== Material to process ==
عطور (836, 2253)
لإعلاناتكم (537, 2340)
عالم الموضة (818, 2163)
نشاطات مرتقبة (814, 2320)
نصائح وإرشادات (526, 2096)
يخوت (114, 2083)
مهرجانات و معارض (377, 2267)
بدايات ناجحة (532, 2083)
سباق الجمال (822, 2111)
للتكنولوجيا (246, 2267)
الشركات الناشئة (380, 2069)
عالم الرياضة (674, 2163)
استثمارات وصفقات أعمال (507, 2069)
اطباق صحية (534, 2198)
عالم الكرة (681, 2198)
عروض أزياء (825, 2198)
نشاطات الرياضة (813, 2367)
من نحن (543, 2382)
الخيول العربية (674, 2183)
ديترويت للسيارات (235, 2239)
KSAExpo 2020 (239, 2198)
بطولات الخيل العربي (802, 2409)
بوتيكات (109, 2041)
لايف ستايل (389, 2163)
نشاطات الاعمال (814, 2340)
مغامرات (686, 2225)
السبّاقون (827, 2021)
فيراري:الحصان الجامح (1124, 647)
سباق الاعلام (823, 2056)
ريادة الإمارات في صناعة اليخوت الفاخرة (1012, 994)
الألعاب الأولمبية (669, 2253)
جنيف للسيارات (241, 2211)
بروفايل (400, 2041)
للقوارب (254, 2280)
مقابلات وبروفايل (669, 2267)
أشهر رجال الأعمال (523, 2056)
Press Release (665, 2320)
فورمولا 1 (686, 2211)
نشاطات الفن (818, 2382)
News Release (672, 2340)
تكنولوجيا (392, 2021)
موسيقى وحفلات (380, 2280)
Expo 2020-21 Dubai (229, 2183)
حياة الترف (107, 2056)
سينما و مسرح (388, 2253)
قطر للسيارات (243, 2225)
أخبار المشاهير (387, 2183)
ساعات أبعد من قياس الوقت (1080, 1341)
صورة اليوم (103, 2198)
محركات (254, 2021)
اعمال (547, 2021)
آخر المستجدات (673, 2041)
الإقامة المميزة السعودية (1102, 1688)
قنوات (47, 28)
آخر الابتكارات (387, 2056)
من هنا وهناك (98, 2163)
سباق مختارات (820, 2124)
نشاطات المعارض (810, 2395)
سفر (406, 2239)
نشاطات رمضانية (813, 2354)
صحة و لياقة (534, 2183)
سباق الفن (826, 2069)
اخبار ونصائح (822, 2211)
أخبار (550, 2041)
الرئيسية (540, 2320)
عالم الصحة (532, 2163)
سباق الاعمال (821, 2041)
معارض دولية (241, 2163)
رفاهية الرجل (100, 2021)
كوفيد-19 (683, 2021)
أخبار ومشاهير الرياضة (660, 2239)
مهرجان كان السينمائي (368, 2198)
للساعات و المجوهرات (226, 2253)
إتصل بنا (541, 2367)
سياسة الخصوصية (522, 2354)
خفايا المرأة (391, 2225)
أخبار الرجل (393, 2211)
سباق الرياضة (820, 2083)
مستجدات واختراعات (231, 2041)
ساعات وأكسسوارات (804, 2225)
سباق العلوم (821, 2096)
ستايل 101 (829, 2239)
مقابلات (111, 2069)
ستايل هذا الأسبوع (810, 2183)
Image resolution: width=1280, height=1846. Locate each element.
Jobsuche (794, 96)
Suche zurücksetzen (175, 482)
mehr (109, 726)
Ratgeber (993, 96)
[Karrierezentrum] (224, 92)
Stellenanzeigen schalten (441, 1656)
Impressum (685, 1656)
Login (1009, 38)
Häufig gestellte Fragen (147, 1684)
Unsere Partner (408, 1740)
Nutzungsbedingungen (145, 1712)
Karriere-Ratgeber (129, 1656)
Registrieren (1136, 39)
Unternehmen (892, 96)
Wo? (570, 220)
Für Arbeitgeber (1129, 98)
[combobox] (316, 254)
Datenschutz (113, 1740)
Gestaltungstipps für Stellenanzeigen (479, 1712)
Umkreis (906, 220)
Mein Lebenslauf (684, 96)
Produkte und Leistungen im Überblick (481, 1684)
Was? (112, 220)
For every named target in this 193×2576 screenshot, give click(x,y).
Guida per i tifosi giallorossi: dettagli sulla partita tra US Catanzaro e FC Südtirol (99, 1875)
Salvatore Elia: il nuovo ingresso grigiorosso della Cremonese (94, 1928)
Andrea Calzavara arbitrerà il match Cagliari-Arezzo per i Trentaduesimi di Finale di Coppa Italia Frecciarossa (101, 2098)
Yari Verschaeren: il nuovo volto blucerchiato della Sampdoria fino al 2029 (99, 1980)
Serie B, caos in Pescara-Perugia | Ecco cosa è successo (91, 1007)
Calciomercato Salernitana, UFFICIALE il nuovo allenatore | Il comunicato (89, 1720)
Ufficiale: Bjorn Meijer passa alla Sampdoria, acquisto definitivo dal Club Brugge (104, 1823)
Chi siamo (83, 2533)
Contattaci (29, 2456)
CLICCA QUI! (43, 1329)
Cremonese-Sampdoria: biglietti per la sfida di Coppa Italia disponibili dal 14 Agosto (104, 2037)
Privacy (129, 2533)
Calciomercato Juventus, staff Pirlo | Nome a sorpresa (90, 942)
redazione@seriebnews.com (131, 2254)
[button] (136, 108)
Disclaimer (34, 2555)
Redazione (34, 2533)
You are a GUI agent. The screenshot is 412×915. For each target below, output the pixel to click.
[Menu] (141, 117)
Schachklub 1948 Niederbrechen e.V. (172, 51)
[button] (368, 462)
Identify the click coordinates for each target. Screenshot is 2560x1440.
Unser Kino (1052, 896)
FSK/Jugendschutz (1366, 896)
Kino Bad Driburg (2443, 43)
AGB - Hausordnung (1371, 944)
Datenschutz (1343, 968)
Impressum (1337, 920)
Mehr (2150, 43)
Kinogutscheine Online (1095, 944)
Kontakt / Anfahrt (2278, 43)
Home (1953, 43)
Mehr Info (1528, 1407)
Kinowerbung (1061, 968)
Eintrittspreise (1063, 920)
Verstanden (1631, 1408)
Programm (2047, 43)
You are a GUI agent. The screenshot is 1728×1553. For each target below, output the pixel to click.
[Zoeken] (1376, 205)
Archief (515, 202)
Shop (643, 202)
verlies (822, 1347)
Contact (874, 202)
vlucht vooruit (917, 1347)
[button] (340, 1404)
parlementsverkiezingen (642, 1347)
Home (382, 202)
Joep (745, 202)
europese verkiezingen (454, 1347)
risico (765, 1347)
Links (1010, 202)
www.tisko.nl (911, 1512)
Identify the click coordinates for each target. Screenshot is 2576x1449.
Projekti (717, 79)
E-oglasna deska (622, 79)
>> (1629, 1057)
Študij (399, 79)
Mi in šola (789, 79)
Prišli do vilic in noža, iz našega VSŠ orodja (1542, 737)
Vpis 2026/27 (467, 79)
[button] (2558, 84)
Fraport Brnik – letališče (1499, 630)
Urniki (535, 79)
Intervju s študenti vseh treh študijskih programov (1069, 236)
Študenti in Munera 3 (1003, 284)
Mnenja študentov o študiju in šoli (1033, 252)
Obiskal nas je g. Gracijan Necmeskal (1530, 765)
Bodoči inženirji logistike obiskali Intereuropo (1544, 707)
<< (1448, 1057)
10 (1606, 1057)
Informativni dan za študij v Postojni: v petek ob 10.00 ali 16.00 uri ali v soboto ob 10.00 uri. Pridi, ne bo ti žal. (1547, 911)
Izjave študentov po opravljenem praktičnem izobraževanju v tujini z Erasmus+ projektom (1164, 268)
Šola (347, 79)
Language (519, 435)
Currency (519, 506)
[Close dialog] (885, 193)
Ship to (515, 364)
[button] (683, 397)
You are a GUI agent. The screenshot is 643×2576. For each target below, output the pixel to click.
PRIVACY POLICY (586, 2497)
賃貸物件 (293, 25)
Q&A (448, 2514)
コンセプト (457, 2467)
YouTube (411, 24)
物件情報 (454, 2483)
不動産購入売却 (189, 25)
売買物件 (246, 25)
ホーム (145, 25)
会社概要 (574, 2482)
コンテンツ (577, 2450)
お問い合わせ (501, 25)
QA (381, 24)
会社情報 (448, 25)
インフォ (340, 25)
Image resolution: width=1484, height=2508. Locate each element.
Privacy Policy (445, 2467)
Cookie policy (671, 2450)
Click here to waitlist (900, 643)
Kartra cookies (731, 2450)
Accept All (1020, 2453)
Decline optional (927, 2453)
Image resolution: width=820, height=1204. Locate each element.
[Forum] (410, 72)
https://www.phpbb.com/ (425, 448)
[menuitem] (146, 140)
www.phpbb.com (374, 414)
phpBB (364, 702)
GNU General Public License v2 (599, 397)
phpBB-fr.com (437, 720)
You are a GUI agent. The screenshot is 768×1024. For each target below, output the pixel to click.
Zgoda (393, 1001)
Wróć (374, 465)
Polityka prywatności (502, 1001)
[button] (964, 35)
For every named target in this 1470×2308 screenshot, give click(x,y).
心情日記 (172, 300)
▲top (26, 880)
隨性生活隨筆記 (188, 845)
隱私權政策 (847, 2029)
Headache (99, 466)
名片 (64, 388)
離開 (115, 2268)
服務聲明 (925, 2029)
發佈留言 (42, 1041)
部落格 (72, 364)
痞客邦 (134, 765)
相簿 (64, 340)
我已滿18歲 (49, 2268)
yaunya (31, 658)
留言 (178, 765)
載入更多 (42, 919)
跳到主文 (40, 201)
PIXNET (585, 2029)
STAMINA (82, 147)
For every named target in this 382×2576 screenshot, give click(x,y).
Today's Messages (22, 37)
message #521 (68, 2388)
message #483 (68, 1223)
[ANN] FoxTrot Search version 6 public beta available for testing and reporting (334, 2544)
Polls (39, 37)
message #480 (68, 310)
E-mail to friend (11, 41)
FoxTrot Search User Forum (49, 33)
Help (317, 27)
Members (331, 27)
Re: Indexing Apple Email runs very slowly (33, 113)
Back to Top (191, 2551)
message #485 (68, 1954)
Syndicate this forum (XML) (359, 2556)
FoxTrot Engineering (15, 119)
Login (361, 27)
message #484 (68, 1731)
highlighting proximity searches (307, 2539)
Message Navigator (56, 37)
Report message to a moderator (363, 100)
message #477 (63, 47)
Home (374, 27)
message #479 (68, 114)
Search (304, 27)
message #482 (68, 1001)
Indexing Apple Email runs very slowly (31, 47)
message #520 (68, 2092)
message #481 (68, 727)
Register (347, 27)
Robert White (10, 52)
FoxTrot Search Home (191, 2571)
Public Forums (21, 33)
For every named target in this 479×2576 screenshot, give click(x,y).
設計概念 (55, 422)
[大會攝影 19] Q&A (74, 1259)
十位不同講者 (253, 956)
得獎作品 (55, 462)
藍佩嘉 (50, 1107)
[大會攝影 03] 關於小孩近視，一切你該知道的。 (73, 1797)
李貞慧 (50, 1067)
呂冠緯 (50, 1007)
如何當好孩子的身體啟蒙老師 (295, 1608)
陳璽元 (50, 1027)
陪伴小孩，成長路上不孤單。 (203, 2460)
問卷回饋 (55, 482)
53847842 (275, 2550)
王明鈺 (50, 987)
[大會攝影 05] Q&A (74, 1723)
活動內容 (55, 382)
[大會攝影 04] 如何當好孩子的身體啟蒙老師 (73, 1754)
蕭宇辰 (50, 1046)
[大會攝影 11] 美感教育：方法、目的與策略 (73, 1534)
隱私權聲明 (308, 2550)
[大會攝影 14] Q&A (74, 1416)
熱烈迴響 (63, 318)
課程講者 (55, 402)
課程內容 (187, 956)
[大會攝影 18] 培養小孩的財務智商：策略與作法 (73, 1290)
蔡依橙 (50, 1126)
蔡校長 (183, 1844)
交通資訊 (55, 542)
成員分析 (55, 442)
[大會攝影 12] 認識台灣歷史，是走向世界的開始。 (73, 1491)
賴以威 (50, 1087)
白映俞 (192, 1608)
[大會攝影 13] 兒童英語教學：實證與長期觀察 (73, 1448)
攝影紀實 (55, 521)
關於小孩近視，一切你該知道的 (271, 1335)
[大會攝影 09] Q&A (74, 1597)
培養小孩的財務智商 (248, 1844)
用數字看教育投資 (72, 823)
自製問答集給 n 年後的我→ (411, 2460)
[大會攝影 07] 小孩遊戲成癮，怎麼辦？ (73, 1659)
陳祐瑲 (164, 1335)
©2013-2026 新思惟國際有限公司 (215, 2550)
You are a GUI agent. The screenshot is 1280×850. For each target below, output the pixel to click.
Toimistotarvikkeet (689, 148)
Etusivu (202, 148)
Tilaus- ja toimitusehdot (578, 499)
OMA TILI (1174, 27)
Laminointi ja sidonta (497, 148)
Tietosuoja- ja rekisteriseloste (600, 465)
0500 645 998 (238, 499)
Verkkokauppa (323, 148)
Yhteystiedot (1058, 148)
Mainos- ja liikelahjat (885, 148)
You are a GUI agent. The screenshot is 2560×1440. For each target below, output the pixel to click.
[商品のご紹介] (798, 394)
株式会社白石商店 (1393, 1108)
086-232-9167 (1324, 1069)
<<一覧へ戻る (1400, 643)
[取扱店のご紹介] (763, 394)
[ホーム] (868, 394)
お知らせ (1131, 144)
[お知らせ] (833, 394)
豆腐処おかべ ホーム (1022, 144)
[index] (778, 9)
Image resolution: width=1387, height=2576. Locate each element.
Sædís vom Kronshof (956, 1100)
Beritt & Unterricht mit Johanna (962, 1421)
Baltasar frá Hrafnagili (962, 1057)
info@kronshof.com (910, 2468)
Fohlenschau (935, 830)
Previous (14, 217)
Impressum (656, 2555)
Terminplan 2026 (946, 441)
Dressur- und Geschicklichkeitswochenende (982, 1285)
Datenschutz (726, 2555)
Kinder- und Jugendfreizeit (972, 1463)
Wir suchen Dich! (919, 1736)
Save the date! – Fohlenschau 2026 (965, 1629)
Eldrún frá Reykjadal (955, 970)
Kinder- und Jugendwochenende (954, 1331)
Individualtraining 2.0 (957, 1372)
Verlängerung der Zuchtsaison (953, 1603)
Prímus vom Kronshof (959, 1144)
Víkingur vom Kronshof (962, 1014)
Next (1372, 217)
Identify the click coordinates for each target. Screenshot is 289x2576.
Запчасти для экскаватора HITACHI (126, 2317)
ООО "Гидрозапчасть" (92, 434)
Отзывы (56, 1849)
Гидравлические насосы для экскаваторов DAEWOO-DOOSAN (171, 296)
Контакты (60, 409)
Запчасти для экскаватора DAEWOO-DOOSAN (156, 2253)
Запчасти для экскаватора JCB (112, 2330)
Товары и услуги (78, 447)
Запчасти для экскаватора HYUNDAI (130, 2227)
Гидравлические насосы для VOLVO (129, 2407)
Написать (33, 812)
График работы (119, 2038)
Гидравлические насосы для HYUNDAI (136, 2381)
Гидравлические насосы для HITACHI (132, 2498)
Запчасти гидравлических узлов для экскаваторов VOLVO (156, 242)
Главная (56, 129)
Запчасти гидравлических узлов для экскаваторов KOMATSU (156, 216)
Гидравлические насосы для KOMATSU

== Required work ==
Please transcribe the data above without changes, from its first line to its "عالم الرياضة (674, 2163)" line, and leave out anything past that.

== Reply ==
عطور (836, 2253)
لإعلاناتكم (537, 2340)
عالم الموضة (818, 2163)
نشاطات مرتقبة (814, 2320)
نصائح وإرشادات (526, 2096)
يخوت (114, 2083)
مهرجانات و معارض (377, 2267)
بدايات ناجحة (532, 2083)
سباق الجمال (822, 2111)
للتكنولوجيا (246, 2267)
الشركات الناشئة (380, 2069)
عالم الرياضة (674, 2163)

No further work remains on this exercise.